I do love Rat Fink. Rat Fink always cheers me up.
But some people don’t feel the same way about him. My much better half, Karen, for instance, confessed recently that Rat Fink is just so ugly she can hardly stand to look at him. I just gave her (what I imagined to be) a vaguely cryptic smile, thinking to myself, “She can be forgiven. She doesn’t have the history with Rat Fink that I have.”
To those of you sadly unfamiliar with this cartoon character, Rat Fink is a hairy, grinning rat, who stands upright and wears a red sleeveless shirt emblazoned with a gigantic “R. F.” Flies buzz around his head and his eyes bulge outward from their black sockets with lovingly detailed blood veins adorning their whites.
Ed “Big Daddy” Roth first drew Rat Fink in the late 1950s. Roth sold airbrushed t-shirts on which he cartooned hot rods with gigantic-headed monsters driving them called “Weird-o’s.” He conceived Rat Fink as a counter to Disney’s very wholesome Mickey Mouse.
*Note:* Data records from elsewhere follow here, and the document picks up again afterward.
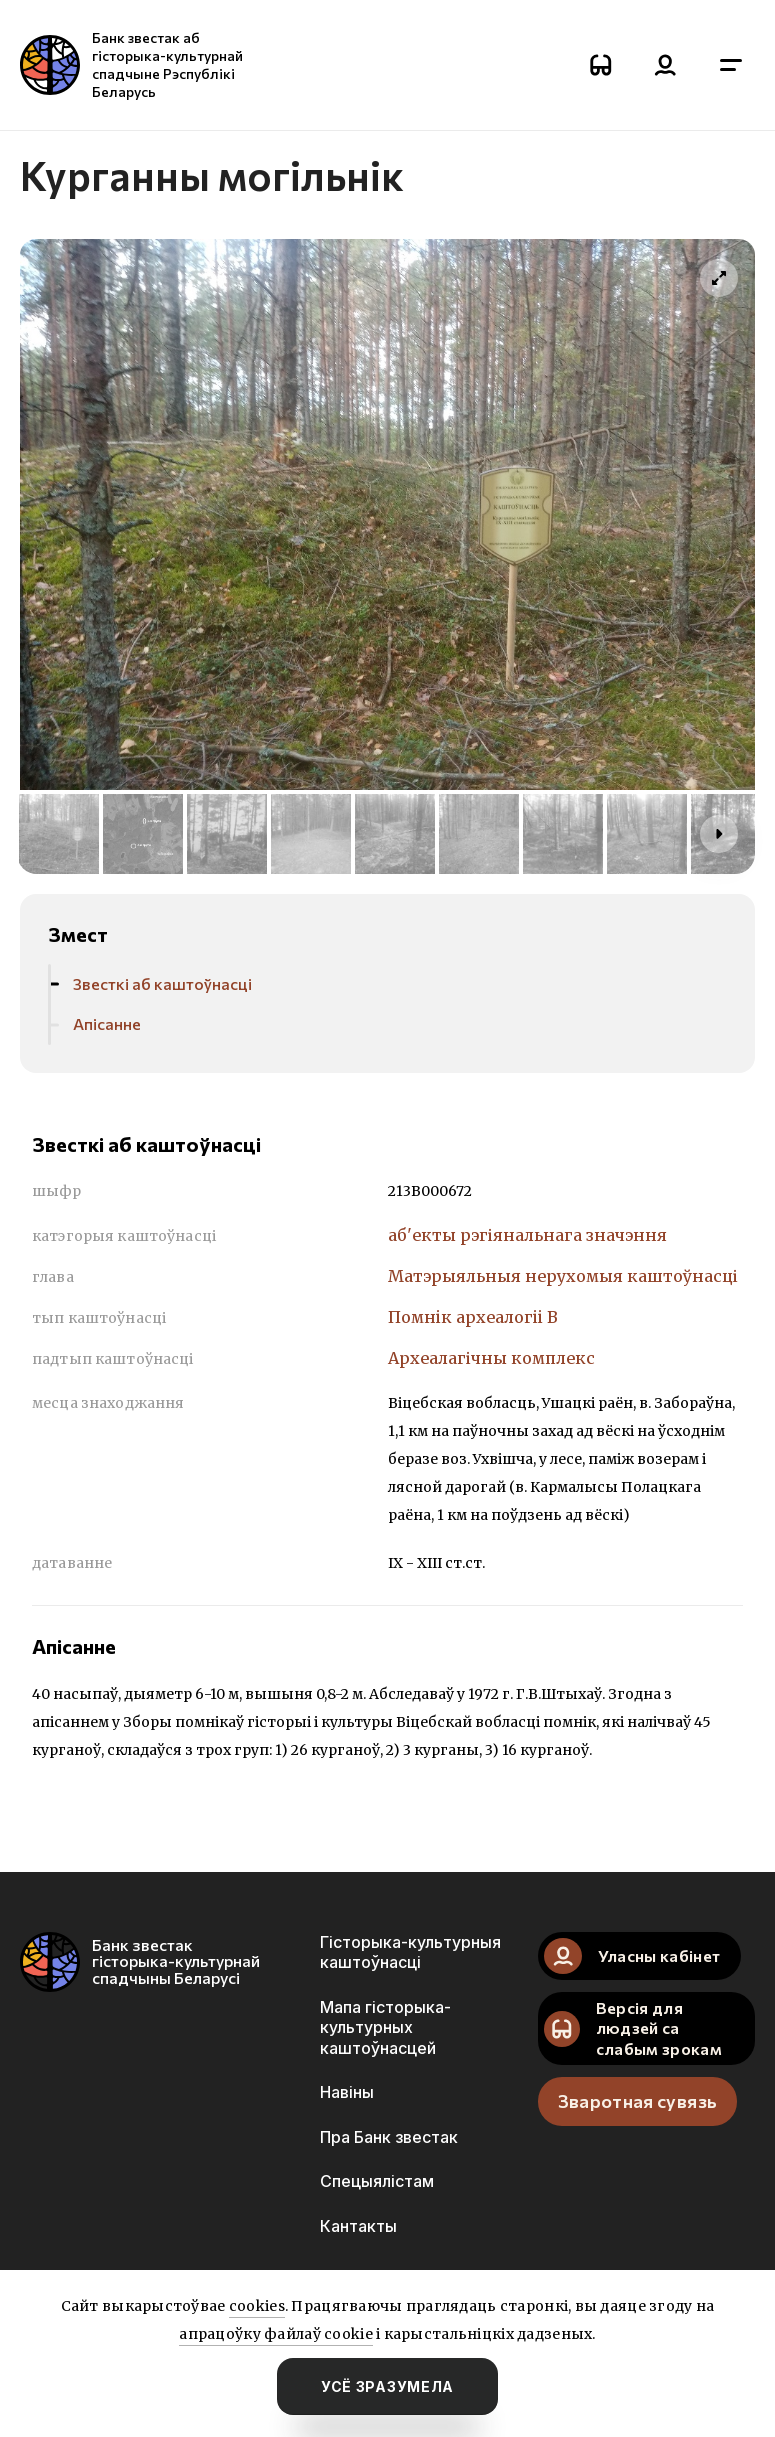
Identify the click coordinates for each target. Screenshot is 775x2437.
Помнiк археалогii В (473, 1317)
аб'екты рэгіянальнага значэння (527, 1235)
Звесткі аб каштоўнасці (162, 983)
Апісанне (107, 1023)
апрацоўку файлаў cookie (275, 2334)
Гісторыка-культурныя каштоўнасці (410, 1952)
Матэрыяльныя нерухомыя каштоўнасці (563, 1276)
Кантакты (358, 2226)
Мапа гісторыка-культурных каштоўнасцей (385, 2027)
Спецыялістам (377, 2181)
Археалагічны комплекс (491, 1358)
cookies (257, 2306)
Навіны (347, 2092)
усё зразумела (387, 2386)
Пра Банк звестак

To me and probably countless other boomer kids in the early '60s, Rat Fink was the first anti-heroic, deliberately rebellious cartoon character, gleefully “in the face” of the sweetly wholesome status quo. I learned to draw him in my fourth grade classroom and proudly sketched him on my notebook covers. Rat Fink never fails to cheer me. I learned about the joy of tweaking the powers that be with pen and ink from the grotesque form of Rat Fink.
In the late 1990s, I met Big Daddy Roth at the Starbird Rod and Custom Show at Century II. I thanked him for the inspiration that Rat Fink gave me to take up pen and ink against the status quo.
My problem today is: Kansas’s politics has gotten uglier than Rat Fink. The status quo has out-Rat Finked the Rat Fink himself!